Flashback to five years ago. I was walking down the street with my hands busy in my pockets. He brushed against my shoulder, and I turned to catch a glimpse. He was already looking back, and, when our eyes met, he opened his mouth to reveal the most charming smile. I almost walked into a pole. I was on my way to a second interview with a law firm that I desperately wanted to work for, and my mind was racing with the possibilities. This memory is close; so close I can hear the sounds of the cars passing and smell the concrete and feel my hair pulled too-tight. It’s sweet – like the “first look” at a wedding; like something that should have been photographed and hung on our mantle. 


His chest is moving up and down slowly, with little beads of sweat still clinging to the hairs. I brush my hand against them, collecting them on my fingertips like souvenirs. I never said it back, and he’s asleep now. Perhaps he’ll mention it in the morning – whispering it in my ear again and counting the moments until I return the favor. Maybe he won’t mention it at all, letting the fact that I’m still in bed speak for itself. 

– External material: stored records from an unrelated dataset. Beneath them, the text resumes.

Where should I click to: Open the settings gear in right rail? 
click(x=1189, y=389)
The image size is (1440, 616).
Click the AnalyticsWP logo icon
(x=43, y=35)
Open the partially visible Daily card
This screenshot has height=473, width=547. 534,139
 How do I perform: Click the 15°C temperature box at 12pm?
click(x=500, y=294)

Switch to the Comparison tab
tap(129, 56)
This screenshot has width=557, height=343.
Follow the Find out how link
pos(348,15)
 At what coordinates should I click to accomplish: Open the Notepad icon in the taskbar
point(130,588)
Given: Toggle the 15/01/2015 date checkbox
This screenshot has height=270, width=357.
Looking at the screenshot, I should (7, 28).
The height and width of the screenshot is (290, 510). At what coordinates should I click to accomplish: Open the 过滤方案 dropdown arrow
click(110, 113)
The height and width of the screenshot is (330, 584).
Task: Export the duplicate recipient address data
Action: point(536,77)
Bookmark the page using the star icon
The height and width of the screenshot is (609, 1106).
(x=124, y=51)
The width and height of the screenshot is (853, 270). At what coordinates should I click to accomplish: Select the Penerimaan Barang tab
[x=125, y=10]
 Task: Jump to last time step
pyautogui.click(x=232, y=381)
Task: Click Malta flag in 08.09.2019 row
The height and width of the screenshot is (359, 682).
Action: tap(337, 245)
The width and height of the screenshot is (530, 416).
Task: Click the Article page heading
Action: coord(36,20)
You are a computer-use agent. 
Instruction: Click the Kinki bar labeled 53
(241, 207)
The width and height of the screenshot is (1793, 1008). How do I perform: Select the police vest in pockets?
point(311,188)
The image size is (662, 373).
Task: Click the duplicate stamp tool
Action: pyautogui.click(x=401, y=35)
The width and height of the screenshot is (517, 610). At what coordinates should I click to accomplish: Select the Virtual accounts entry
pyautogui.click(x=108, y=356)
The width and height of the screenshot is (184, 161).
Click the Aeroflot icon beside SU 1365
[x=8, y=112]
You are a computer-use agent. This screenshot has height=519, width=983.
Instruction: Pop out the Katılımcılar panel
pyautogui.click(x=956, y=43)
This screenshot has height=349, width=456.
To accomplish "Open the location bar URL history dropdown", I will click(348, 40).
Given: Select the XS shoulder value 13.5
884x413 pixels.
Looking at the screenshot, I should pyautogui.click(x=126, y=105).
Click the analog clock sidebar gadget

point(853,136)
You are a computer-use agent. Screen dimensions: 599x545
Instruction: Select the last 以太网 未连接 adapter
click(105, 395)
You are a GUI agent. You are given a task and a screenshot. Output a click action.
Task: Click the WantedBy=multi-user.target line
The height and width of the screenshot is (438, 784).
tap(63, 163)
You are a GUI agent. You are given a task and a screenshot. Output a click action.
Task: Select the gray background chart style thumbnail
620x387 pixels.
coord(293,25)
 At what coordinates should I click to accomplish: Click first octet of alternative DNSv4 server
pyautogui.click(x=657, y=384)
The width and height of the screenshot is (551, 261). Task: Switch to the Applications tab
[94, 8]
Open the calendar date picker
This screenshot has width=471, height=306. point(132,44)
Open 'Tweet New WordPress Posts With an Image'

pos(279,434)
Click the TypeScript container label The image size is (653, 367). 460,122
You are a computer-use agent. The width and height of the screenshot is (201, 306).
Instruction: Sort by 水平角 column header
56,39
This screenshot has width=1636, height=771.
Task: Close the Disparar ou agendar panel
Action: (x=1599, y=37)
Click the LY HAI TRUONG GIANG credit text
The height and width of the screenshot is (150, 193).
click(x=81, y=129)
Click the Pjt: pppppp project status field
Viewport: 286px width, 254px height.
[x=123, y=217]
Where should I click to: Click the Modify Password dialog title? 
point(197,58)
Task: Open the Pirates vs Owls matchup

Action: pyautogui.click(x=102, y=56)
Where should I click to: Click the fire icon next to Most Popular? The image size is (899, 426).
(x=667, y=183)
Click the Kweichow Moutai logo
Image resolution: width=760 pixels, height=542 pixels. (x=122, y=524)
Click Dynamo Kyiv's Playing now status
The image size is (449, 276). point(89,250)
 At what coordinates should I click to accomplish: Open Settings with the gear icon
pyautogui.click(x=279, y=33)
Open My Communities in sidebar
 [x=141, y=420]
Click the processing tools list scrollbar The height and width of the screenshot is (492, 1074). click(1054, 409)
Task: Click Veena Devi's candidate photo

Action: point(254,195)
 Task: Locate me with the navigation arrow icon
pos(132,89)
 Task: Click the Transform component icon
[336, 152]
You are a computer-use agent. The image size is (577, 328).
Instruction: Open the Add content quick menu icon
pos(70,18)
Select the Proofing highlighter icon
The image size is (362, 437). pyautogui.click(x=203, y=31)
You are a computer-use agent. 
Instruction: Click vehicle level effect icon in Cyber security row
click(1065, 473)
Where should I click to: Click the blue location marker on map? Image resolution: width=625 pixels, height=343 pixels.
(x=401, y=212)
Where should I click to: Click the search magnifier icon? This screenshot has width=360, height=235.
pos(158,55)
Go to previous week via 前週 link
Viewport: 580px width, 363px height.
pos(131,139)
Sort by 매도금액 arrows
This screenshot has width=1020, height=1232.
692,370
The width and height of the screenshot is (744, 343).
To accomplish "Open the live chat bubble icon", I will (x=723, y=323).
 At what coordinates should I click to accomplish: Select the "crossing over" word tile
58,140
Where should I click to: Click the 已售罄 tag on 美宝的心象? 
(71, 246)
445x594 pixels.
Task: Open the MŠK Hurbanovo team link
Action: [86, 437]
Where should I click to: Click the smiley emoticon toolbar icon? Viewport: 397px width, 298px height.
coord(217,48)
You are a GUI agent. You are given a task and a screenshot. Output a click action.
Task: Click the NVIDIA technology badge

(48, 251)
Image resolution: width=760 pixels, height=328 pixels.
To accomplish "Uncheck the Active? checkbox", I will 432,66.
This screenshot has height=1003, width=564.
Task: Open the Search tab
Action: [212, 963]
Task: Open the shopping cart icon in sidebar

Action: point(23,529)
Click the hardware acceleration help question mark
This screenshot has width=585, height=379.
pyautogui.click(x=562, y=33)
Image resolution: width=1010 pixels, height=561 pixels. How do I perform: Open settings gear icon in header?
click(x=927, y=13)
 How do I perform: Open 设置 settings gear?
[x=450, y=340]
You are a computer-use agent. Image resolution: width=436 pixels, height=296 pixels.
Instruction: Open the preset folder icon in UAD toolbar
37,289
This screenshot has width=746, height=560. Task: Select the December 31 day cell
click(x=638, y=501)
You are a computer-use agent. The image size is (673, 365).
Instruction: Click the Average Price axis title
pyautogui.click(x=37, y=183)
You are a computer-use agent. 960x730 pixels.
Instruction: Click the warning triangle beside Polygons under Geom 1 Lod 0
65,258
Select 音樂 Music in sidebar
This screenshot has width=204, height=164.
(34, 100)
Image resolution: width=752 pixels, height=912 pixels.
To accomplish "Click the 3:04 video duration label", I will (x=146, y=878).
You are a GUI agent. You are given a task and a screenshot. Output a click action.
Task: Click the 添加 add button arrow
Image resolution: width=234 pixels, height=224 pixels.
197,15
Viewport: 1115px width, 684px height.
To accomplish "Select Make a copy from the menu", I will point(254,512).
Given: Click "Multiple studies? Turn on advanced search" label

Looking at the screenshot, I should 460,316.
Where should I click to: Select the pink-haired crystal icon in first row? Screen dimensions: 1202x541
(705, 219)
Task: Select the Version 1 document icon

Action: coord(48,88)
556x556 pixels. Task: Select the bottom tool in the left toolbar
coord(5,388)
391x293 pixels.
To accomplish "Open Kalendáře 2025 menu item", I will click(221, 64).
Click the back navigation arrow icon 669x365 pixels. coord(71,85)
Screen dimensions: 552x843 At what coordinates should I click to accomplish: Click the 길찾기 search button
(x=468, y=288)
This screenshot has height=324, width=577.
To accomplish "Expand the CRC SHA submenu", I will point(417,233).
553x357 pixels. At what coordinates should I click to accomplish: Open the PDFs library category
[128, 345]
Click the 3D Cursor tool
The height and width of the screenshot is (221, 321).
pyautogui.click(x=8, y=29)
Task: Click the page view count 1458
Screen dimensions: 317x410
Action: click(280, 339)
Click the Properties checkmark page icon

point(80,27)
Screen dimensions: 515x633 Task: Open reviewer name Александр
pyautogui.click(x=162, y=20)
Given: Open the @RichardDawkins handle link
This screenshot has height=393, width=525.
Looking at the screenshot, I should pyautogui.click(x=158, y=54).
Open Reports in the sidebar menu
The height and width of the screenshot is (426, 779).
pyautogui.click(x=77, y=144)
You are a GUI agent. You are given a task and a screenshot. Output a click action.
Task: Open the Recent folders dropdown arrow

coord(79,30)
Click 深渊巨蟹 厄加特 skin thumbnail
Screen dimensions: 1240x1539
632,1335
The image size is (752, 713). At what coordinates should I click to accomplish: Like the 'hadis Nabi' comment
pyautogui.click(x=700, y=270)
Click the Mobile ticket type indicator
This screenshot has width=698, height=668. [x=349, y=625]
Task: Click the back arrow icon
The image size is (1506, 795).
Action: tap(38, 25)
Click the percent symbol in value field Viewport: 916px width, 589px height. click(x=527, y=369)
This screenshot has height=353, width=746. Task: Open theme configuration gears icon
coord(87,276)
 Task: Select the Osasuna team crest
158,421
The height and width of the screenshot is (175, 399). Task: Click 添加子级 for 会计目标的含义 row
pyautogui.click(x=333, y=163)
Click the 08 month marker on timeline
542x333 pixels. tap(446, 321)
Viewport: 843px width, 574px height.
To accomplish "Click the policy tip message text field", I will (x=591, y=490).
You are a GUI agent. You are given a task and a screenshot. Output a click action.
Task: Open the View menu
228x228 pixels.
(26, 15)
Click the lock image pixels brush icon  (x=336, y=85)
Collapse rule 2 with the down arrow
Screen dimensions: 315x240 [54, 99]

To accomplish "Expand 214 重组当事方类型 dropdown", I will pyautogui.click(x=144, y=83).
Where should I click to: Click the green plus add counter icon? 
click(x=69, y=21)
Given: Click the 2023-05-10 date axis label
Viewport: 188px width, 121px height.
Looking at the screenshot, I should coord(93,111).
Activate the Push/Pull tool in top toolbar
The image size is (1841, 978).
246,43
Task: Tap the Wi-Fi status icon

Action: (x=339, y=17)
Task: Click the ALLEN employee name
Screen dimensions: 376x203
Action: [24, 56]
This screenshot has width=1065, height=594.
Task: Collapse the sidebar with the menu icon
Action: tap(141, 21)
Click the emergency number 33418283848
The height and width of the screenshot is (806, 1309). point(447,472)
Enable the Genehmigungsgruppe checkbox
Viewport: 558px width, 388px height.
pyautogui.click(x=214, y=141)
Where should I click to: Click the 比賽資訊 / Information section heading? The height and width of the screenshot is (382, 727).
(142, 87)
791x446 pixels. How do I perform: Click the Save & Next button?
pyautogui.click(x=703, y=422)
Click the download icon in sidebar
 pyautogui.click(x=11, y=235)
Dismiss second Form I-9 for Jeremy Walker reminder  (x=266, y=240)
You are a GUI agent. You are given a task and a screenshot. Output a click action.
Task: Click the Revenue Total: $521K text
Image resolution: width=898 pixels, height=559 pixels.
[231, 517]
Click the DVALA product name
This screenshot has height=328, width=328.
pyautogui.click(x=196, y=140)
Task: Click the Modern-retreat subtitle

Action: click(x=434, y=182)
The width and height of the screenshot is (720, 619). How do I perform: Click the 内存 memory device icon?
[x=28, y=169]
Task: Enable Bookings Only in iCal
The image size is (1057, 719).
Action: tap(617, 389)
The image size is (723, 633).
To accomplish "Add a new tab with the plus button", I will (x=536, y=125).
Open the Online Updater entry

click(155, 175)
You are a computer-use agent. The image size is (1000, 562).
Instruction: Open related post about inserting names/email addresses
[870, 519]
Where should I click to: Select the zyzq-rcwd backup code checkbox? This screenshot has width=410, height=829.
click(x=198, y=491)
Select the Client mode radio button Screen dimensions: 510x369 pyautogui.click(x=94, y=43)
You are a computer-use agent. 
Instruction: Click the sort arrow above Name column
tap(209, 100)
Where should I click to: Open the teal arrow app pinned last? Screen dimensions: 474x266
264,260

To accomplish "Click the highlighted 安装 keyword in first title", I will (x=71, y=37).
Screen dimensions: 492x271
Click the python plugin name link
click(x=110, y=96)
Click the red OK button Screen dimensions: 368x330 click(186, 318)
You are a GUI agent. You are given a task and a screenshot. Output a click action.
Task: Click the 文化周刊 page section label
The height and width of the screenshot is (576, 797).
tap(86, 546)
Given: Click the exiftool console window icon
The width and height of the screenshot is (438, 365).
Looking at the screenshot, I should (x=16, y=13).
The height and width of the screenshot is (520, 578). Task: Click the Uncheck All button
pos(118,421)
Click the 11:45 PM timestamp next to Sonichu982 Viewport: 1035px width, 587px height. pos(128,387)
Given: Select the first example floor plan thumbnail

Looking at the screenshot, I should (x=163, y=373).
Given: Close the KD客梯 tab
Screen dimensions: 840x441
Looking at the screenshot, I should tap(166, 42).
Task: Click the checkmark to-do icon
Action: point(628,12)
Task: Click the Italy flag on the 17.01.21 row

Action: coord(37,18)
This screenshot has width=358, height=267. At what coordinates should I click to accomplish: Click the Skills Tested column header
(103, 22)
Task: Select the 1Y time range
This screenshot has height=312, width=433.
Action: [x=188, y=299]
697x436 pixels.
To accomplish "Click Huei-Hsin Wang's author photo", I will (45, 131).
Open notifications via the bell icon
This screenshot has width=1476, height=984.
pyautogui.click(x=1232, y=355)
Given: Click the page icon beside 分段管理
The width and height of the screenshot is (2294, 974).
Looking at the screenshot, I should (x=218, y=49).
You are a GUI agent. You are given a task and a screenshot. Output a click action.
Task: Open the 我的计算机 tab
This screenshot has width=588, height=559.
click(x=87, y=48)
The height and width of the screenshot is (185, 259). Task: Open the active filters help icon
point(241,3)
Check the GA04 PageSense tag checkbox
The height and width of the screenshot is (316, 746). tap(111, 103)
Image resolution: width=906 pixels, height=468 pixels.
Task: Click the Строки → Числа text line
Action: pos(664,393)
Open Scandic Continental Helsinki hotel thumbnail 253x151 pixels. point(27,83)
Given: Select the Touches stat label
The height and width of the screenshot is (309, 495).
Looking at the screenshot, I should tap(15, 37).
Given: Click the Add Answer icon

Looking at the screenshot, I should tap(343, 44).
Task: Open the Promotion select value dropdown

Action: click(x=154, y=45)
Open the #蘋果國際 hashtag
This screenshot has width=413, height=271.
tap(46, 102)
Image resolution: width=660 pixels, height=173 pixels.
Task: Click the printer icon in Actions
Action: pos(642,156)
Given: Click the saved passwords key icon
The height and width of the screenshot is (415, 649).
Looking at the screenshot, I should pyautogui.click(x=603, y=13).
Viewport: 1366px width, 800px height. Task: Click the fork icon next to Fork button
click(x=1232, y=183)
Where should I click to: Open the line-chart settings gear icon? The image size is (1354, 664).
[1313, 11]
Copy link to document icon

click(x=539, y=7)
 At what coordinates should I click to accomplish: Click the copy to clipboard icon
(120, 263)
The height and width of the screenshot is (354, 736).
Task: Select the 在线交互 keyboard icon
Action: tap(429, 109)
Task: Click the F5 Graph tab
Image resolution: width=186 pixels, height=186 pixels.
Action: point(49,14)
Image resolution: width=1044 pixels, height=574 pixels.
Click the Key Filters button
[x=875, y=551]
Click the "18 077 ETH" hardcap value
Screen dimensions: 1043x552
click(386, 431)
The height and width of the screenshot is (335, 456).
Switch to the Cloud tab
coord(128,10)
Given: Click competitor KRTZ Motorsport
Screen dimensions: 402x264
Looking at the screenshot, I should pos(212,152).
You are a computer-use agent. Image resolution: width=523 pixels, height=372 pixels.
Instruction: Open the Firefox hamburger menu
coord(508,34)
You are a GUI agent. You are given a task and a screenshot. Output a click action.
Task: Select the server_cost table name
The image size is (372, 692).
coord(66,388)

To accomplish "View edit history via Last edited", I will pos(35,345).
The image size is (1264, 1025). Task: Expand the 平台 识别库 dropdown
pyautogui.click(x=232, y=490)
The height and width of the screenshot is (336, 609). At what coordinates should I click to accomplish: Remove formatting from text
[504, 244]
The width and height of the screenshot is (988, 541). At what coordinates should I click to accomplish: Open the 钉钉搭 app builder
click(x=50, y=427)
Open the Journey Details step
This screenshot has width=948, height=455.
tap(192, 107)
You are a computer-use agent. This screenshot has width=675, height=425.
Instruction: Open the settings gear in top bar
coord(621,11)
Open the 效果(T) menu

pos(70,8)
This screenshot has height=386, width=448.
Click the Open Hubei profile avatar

Flashback to seven years ago. I was fresh out of law school. My boyfriend at the time was giving all of the signals that he was going to propose, and I knew I was going to say, “no.” I had rehearsed our break-up like a high school play with too many lines. I never got the chance to say any of it, though. He died in a car accident with his best friend. I remember being at the funeral, feeling guilty for my presence. I shouldn’t have been there – knowing that I was going to end our relationship, knowing that he wasn’t my “soulmate.” Our relationship had dragged on, far past its expiration date. It was sour. Call it stubbornness or stupidity, but despite knowing things were over between us, neither of us could make the first move. We probably would’ve gotten married and had children just to spite each other. 


I call the moment I knew I was going to leave him the “epiphany.” I was drinking with some friends, and we started talking about our futures post-law school. It felt like a million years away, but we were all just shy of a year from graduating. We were tired, ragged, and over-confident in our ability to drink heavily and attend class. When I started picturing my future, I realized that every single milestone, every goal, every frame, didn’t include him. I wanted to scale my mountains alone. Our relationship lasted another year, until after graduation, and we never said, “I love you.” 


Flashback to a year ago. I was sitting at the kitchen table, sipping coffee and orange juice, preparing for yet another interview. Charlie, the man beside me now, was still asleep. He always slept in – his hours skewed from working at home. Sometimes he would sleep until noon – which was our most prevalent point of contention. I, being a morning person, would slip out of bed around 6 a.m. and move around as loudly as possible, hoping to stir him from his sleep to spend time with me before work. When we were still trying to “woo” each other, he would. He would drag himself out of bed, sit with me as I busied around the house, and go back to sleep when my car was safely out of the driveway. When he stopped trying to impress me, he started to sleep in again. It’s funny, isn’t it - the lengths we go to trying to impress someone we care about? We change our routines, our patterns, our clothes, our phrases – all in the name of making our “forever resume” seem better? We pad it with promises and gestures, and we hope, maybe even pray, that our person will read it and say, “You’re hired. Be mine.” 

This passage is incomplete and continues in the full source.